[Extracted records]
####
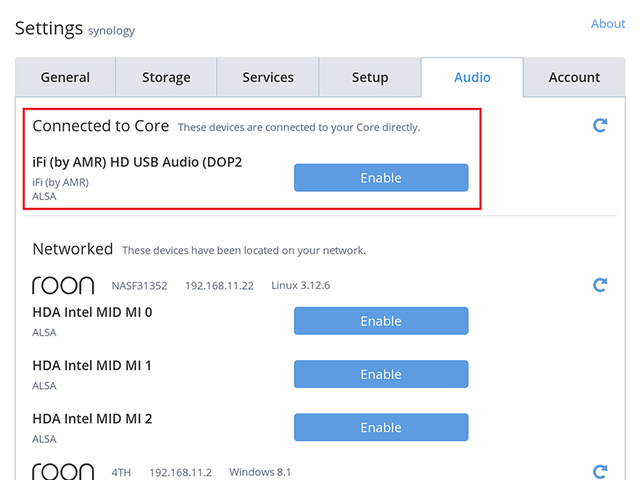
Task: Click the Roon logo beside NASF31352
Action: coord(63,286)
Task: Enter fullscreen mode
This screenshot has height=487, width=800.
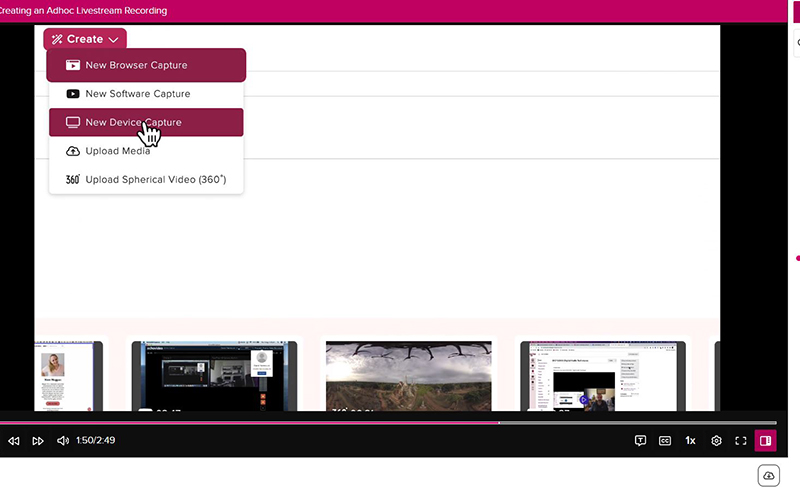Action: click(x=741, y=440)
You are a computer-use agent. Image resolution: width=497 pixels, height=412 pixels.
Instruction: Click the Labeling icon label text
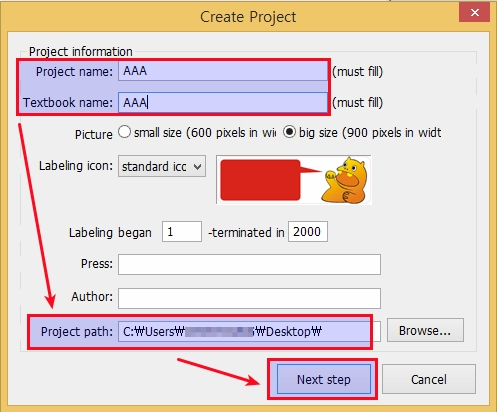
####
Leave out the pictures, and extract exactly the lines from the one with "You are a computer-use" through the end of the records, both ends included.

You are a computer-use agent. Image resolution: width=497 pixels, height=412 pixels.
Instruction: Click the Labeling icon label text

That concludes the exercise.